Pertenço a uma geração que encarava como lazer ir à biblioteca para ler, encontrar com colegas, amigos e discutir sobre o que leu. Aprendi a ler com minha primeira professora, dona Valdemira, em sua escola que funcionava em sua residência na Rua da Goela, Em Ipu (CE), onde morávamos.

Cheguei à escola aos dois anos e meio, através de uma fuga da minha casa para a escola, que ficava a poucos metros de distância. Foi através deste episódio que meus pais chegaram à conclusão que era chegada a hora de adentrar ao mundo do conhecimento. Dona Valdemira me contava essa história com todo afeto que cultivamos mutuamente até eu concluir o curso de magistério. Era como uma conselheira que nos acompanhava a todos que haviam passado pela alfabetização na sua escola.

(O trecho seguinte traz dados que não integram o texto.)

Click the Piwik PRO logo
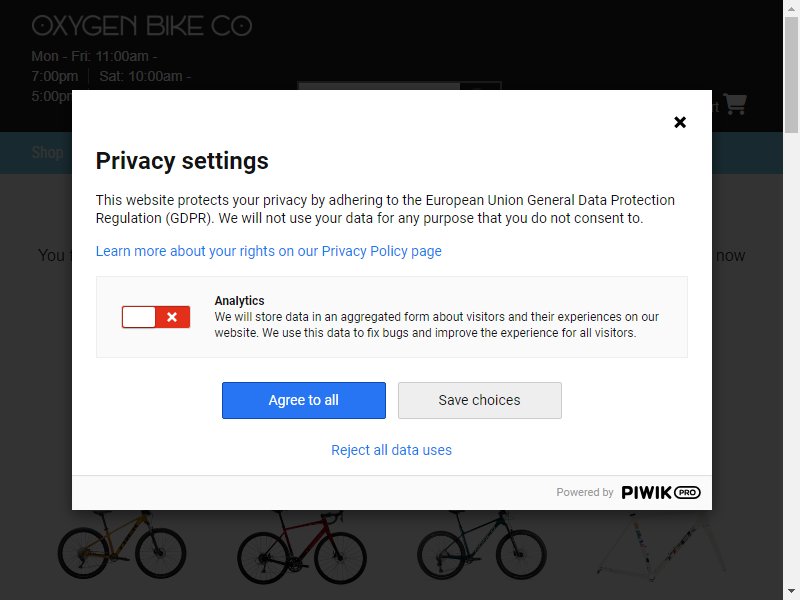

Professora muito bem conceituada na sociedade – assim como muitos professores da minha época, acompanhada por dona Valderez, professora de música e teatro – logo entendeu que o processo de aprender é alicerçado por atividades culturais que são a representação do cultivo do conhecimento humano, da experiência de vida ao longo do tempo, da representação dos costumes desenvolvidos ao longo da história da humanidade.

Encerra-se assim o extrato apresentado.